Data supplied:

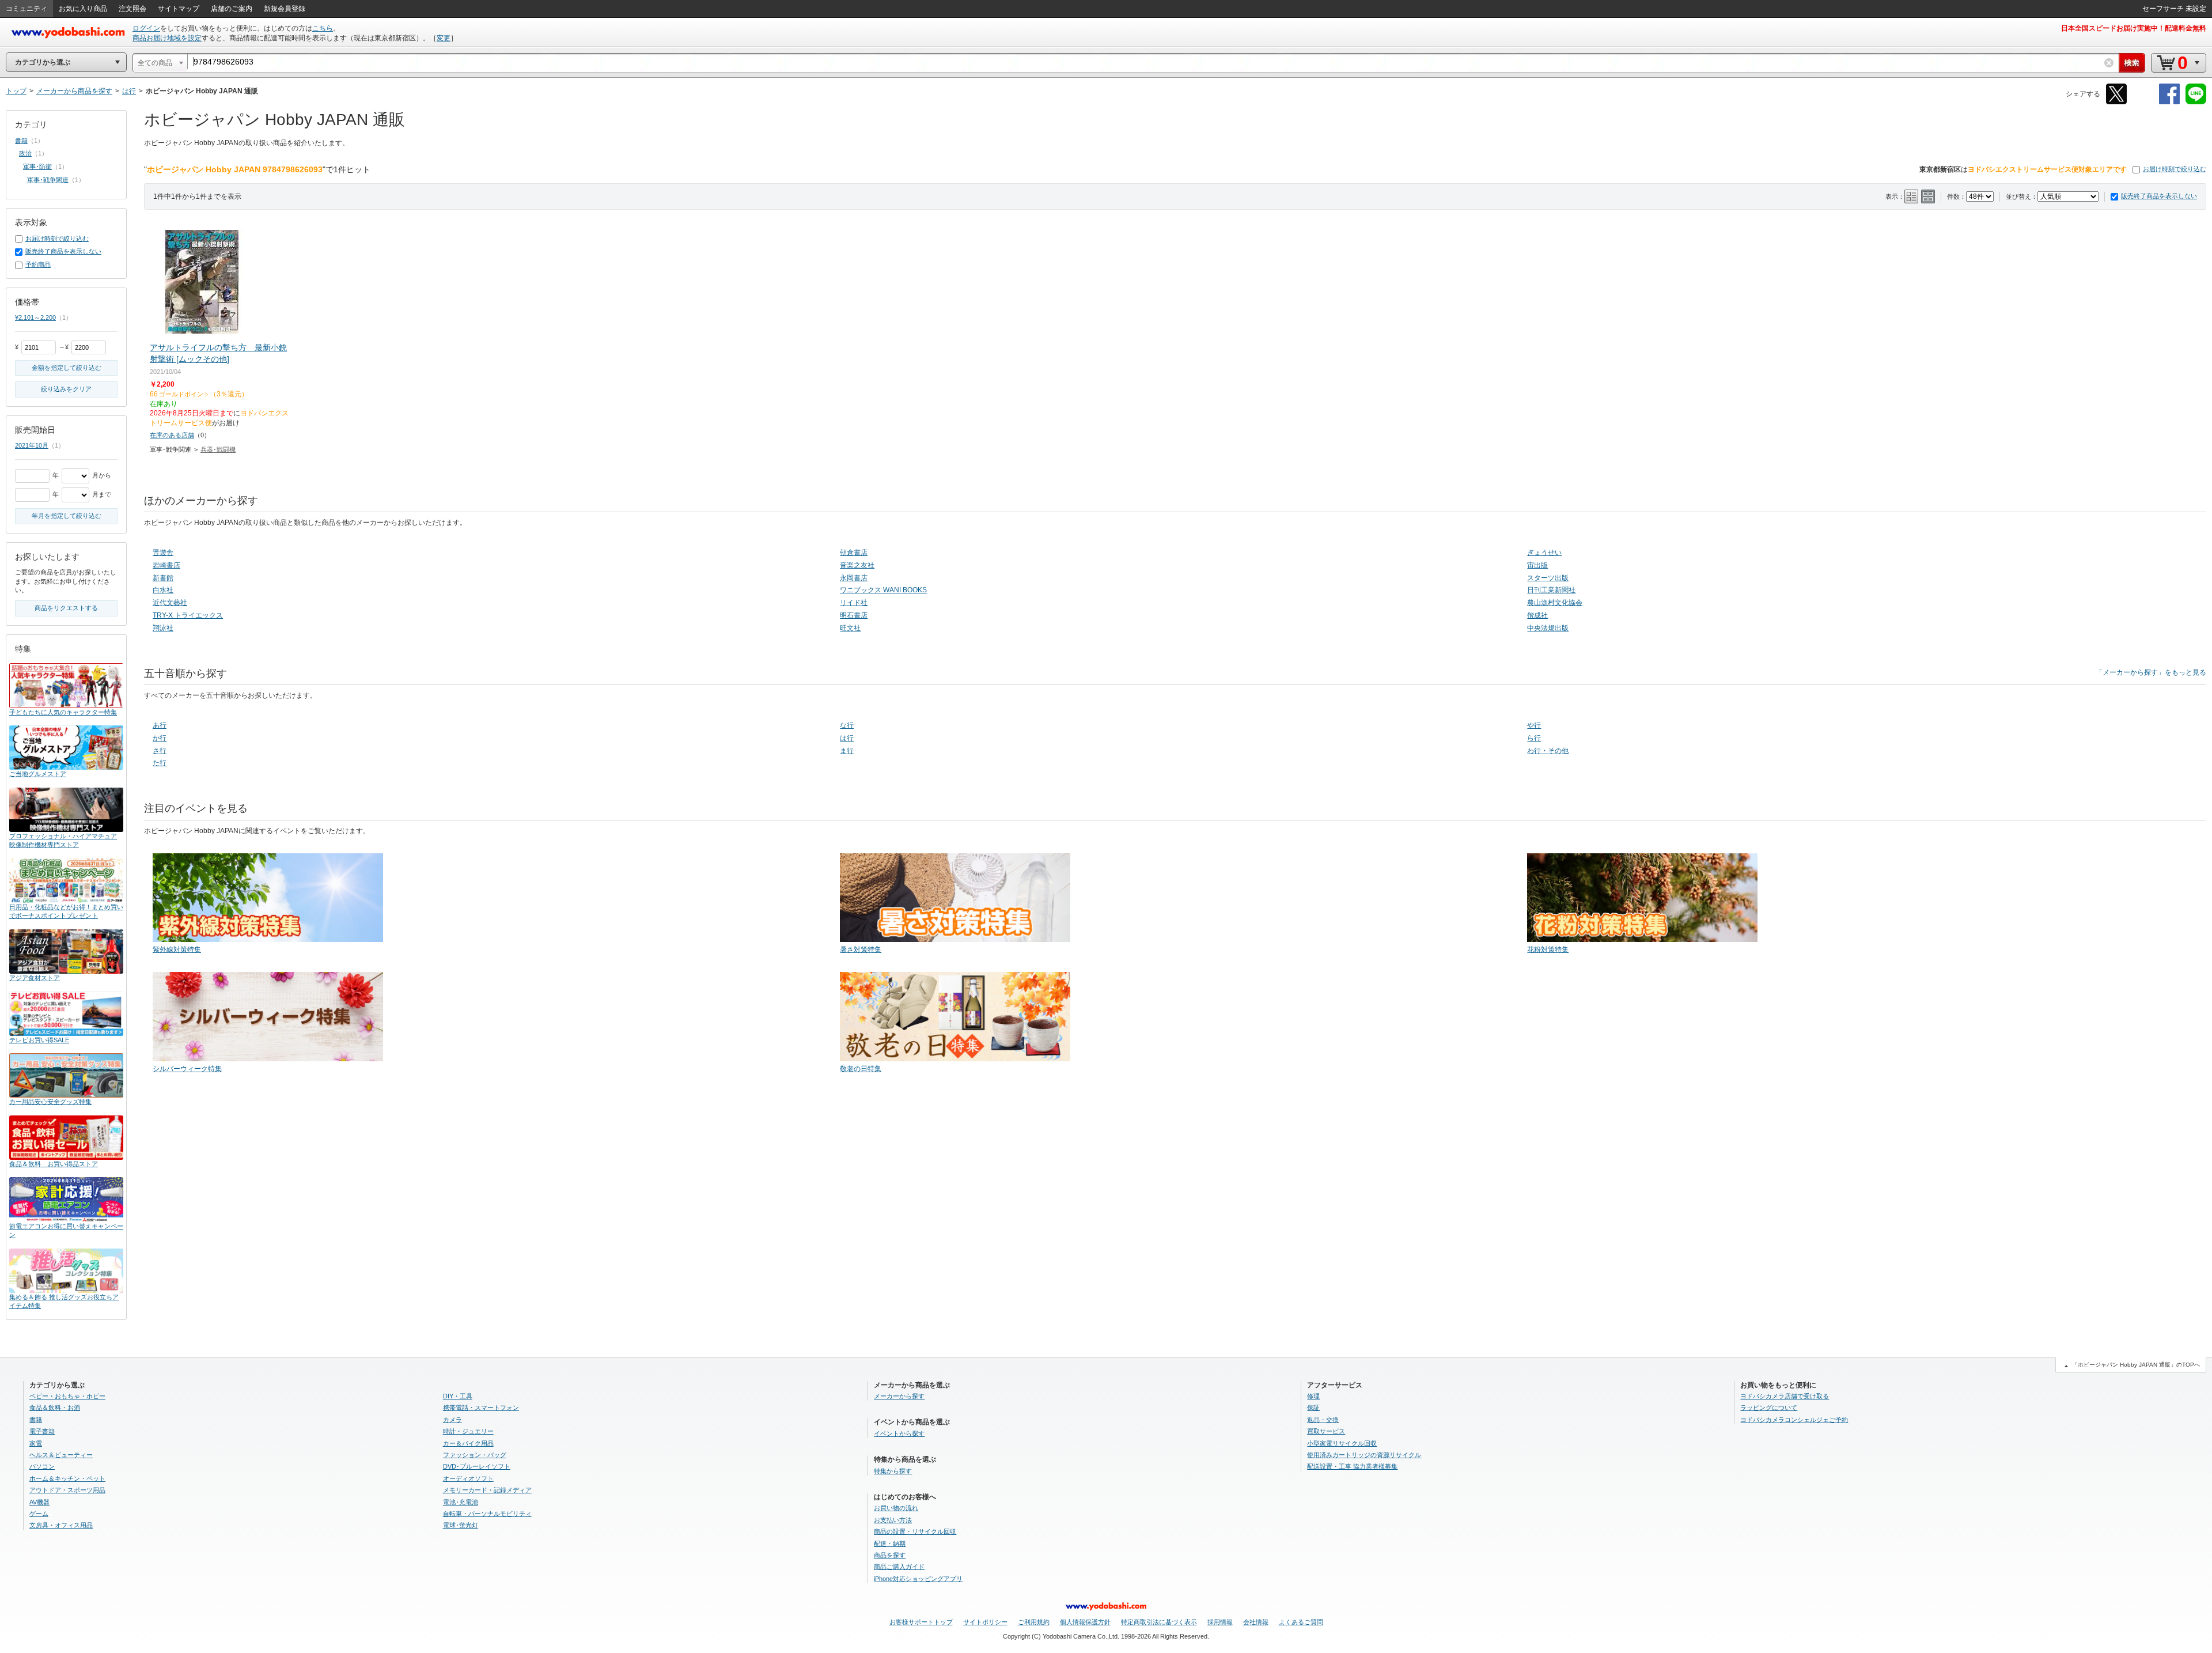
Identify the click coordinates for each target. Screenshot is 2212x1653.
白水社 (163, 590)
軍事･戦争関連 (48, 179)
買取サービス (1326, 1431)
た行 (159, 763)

Goal of the exercise: Copy out the lines above in full and unaltered, apart from the pictures.

Solution to the exercise:
Identify the click coordinates for each target. Screenshot is 2212x1653.
白水社 (163, 590)
軍事･戦争関連 (48, 179)
買取サービス (1326, 1431)
た行 (159, 763)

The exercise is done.